When you need to index a large number of documents, you should use the bulk API (at the _bulk endpoint). You may see significant performance benefits.

POST /inspections/report/_bulk
{ "index": { "_id": 1 }}
{ "business_address": "315 California St", ... }
{ "index": { "_id": 2 }}
{ "business_address": "10 Mason St", ... }

Notice that we have one line for the operation type and a second type for the document we are going to index.

Read

Find a single document by specifying the ID:

GET /inspections/report/1

Update

We can add fields by hitting the _update endpoint.

POST /inspections/report/5/_update
{
    "doc": {
        "flagged": true,
        "views": 0
    }
}

Here we're adding "flagged" and "views" fields to document 5. This will create a new version of the document.

We can also use a PUT. This will replace the entire document with the contents given in the request.

Delete

To delete a document, we can just pass the document ID to the DELETE API.

DELETE /inspections/report/5

Delete an entire index with

DELETE /inspections

Search

Documents in the results list will have a _score field. This indicates how well they match the query.

Find All

GET /inspections/report/_search

Match

Use match to find all documents that contain a specific string within a field.

GET /inspections/report/_search
{
    "query": {
        "match": {
            "business_name": "soup"
        }
    }
}

The documents in the return set will all have the string "soup" somewhere in their business name. You may also use term to match an exact string.

Another way to match is with match_phrase.

GET /inspections/report/_search
{
    "query": {
        "match_phrase": {
            "business_name": "san francisco"
        }
    }
}

Match phrase requires that words exist in the exact order given.

Range

Find documents with fields that have terms within a certain range.

GET /inspections/report/_search
{
    "query": {
        "range": {
            "inspection_score": {
                "gte": 50,
                "lte": 90
            }
        }
    }
}

This query returns all documents where inspection_score is between 50 and

The range query accepts the parameters gte (greater-than or equal to), gt (greater-than), lte (less-than or equal to), and lt (less-than).

When applying these values to dates, Date Math may be useful. In addition, a the default date format can be overridden by the format parameter.

Boolean Fields

We can also do boolean combinations of queries.
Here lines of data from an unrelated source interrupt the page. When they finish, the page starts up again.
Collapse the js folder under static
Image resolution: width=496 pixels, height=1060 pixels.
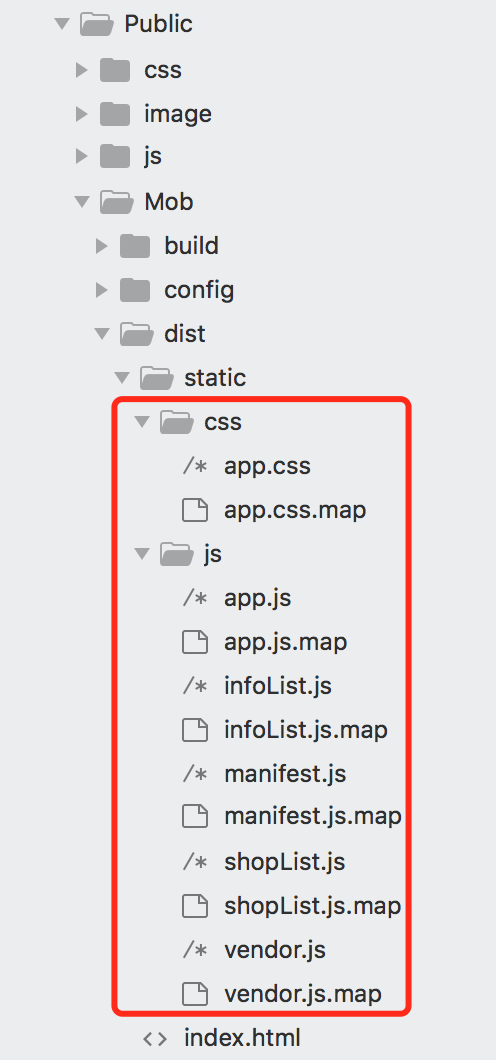(142, 554)
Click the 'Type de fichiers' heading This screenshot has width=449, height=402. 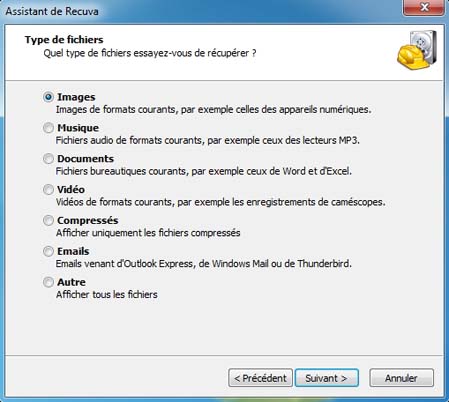click(x=64, y=40)
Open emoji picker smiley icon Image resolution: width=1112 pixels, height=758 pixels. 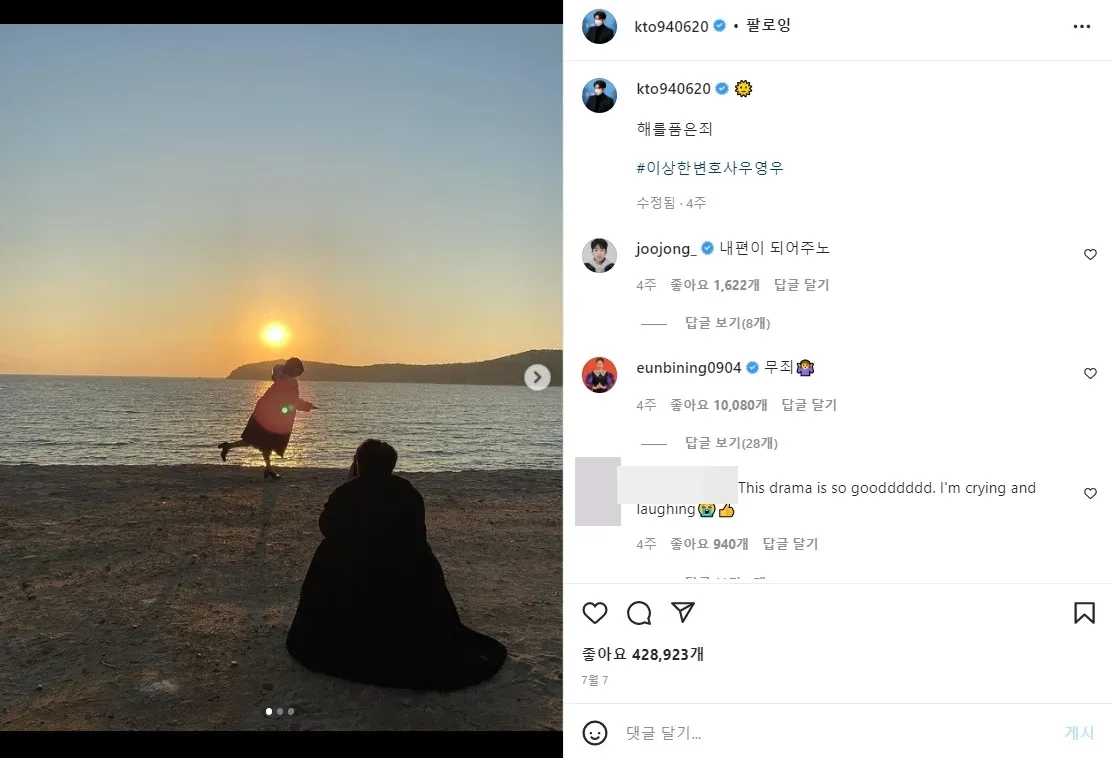click(x=594, y=733)
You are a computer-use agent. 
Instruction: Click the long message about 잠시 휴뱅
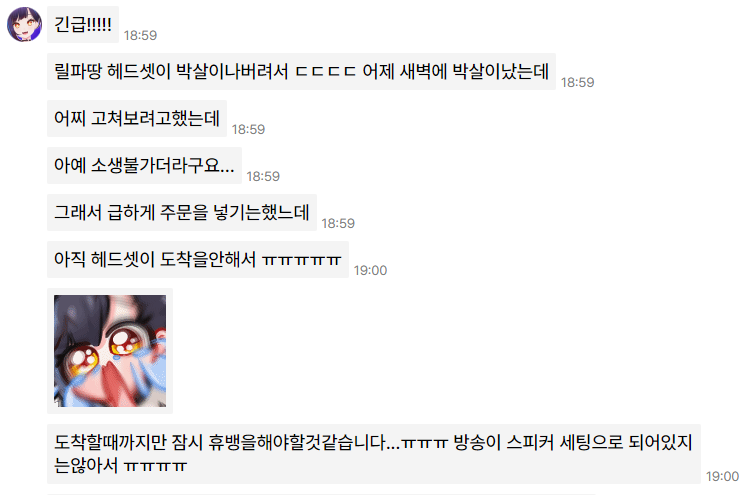[x=374, y=454]
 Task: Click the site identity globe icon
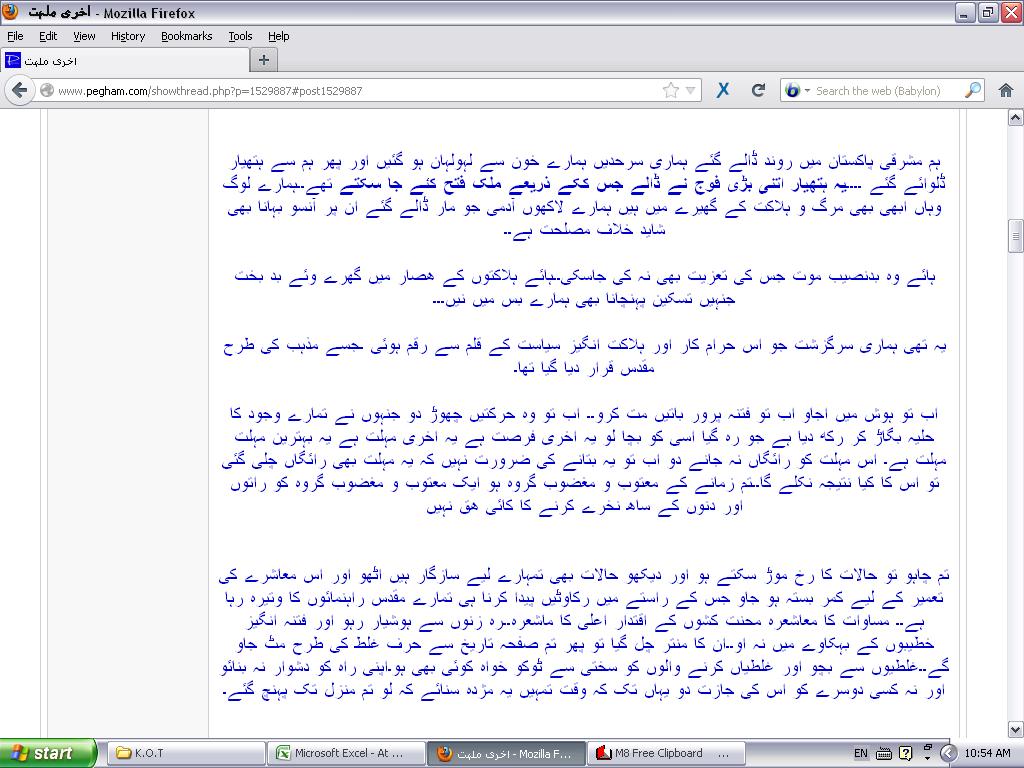(x=46, y=90)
The bool fields can be must (similar to AND), should (similar to OR), must_not, and filter.

GET /inspections/report/_search
{
    "query": {
        "bool": {
            "must": [
                {
                    "match": {
                        "business_name": "soup"
                    }
                },
                {
                    "match": {
                        "business_state": "CA"
                    }
                }
            ]
        }
    }
}

This command will find all documents that have "soup" somewhere in their name, and "CA" somewhere in their state field.

Sort

sort is another top level term like query.
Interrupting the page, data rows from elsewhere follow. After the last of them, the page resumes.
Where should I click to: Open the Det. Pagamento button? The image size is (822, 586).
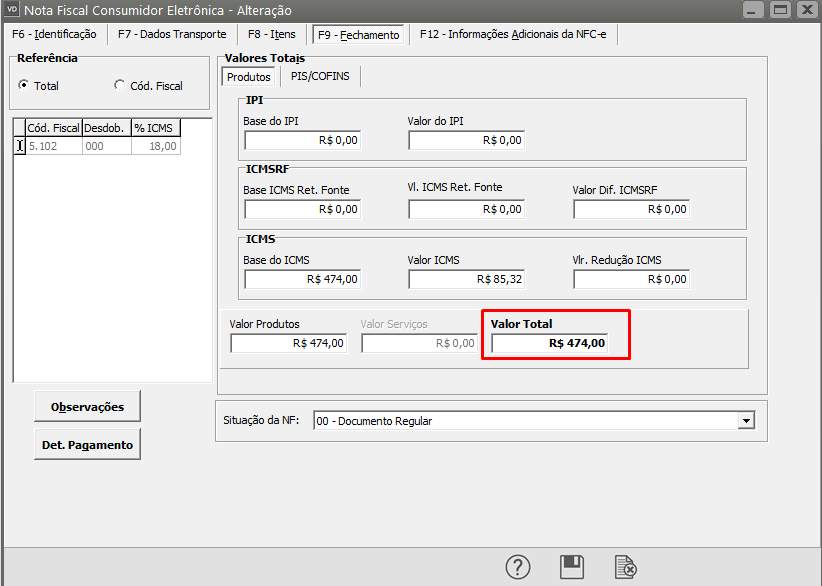[x=88, y=445]
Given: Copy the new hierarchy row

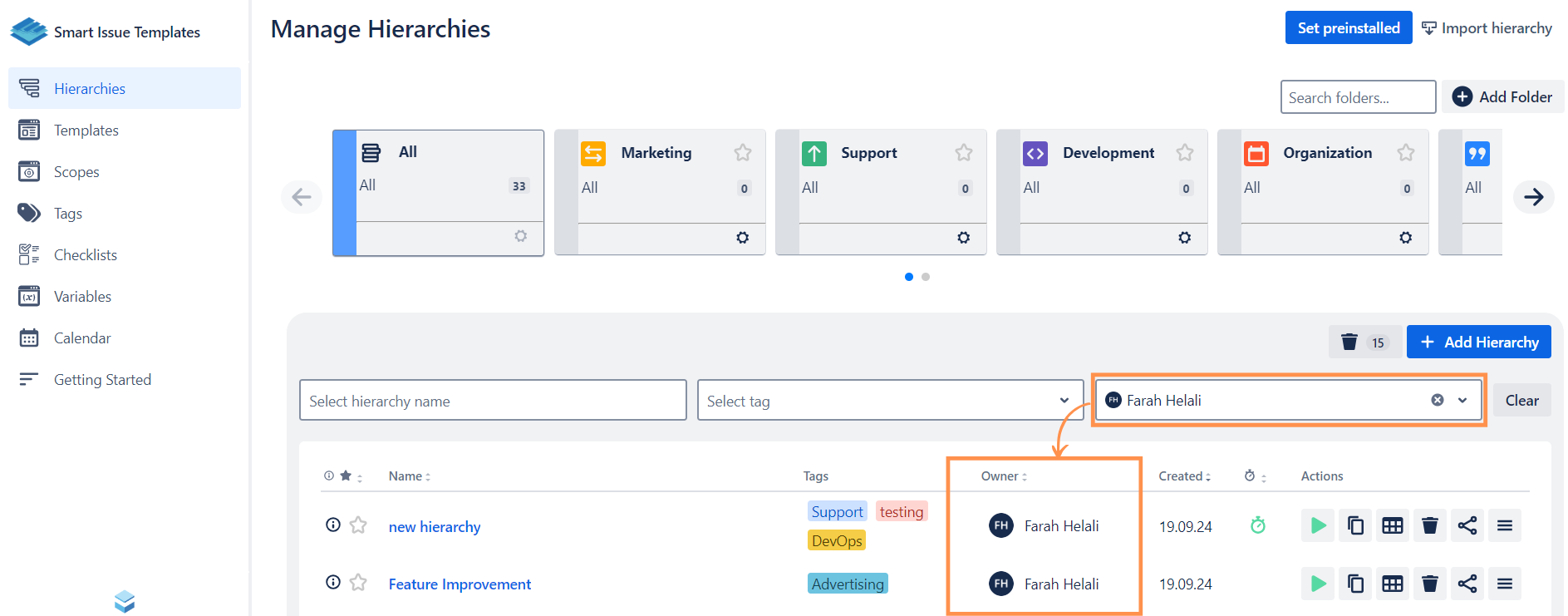Looking at the screenshot, I should (1355, 525).
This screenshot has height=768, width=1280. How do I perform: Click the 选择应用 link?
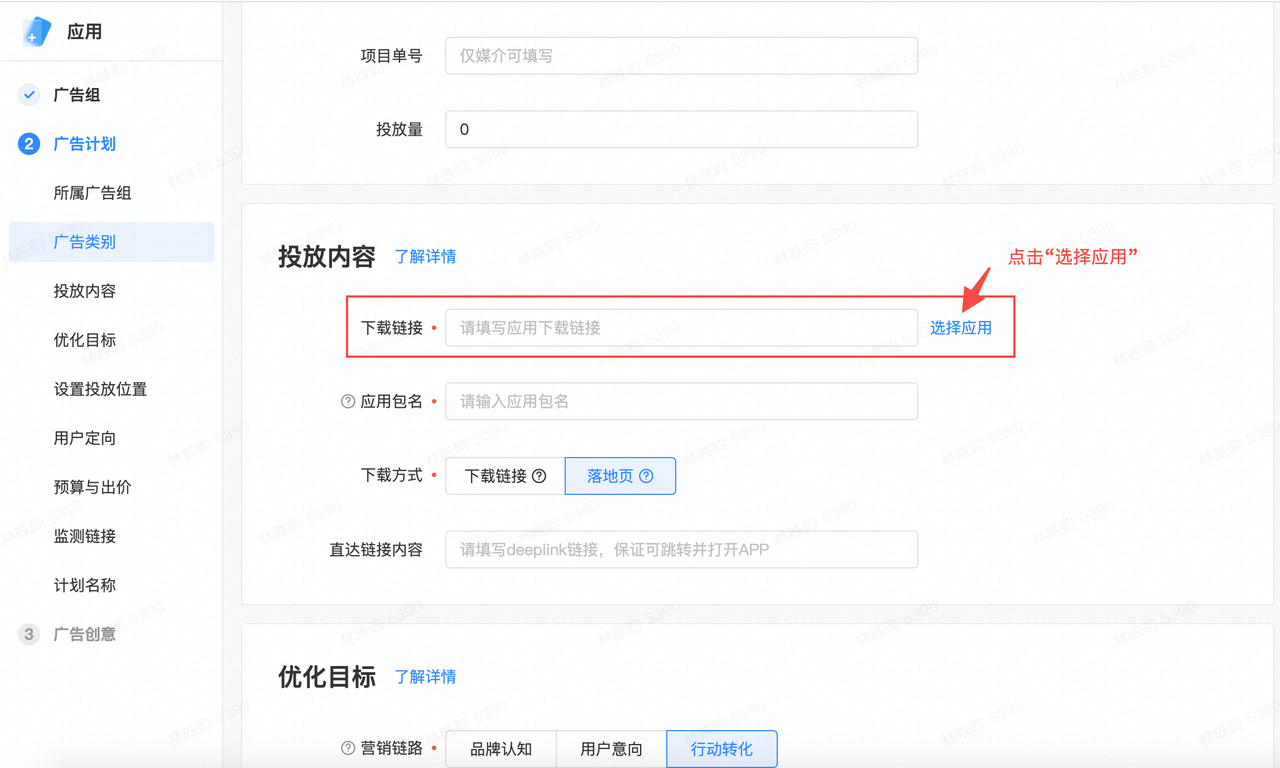[960, 327]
GET /inspections/report/_search
{
    "query": {
        "range": {
            "inspection_score": {
                "gte": 80
            }
        }
    },
    "sort": [
        { "inspection_score": "desc" }
    ]
}

Aggregations

Use the top-level aggregations command to bucket results.
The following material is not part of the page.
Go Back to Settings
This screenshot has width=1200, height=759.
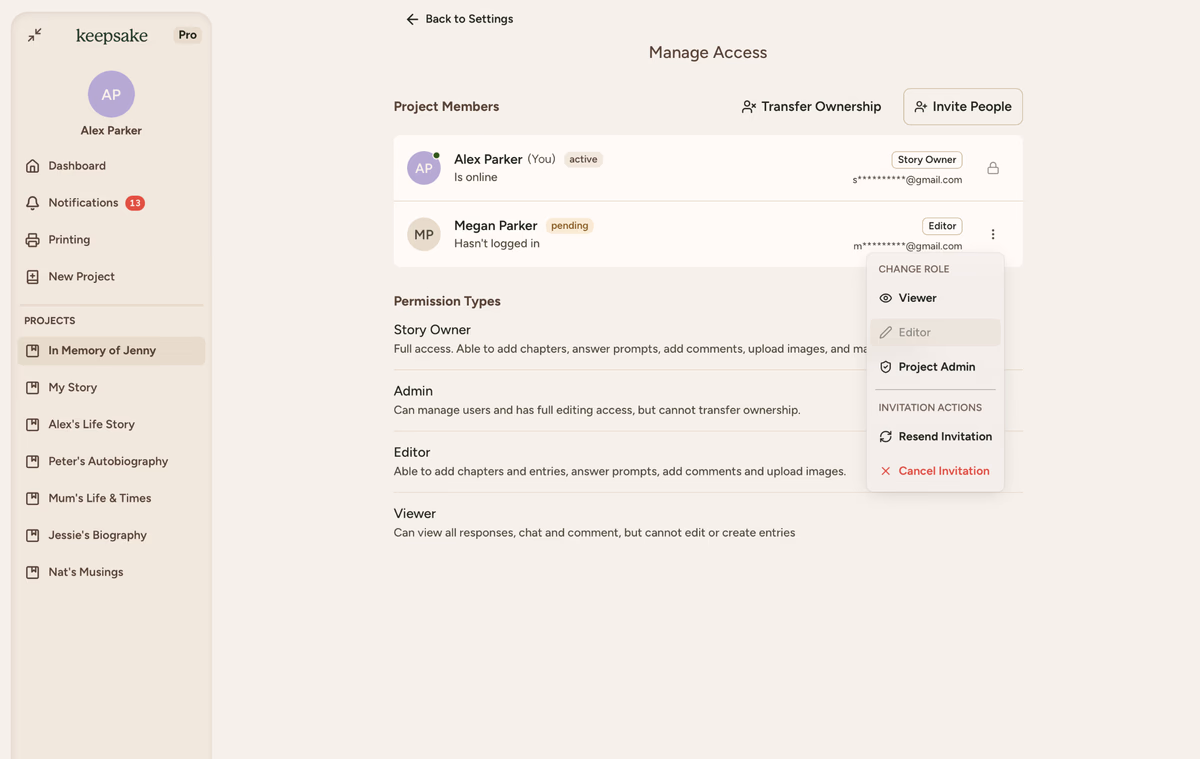460,19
GET /inspections/report/_search
{
    "query": {
        "match": {
            "business_name": "soup"
        }
    },
    "aggregations": {
        "healthscore": {
            "range": {
                "field": "inspection_score",
                "ranges": [
                    {
                        "key": "0-80",
                        "from": 0,
                        "to": 80
                    },
                    {
                        "key": "81-90",
                        "from": 81,
                        "to": 90
                    },
                    {
                        "key": "91-100",
                        "from": 91,
                        "to": 100
                    },
                ]
            }
        }
    }
}

Field Types

Elasticsearch will automatically determine field types. You can see these with:

GET /inspections/_mapping/report

You can edit this mapping with a PUT to the same endpoint.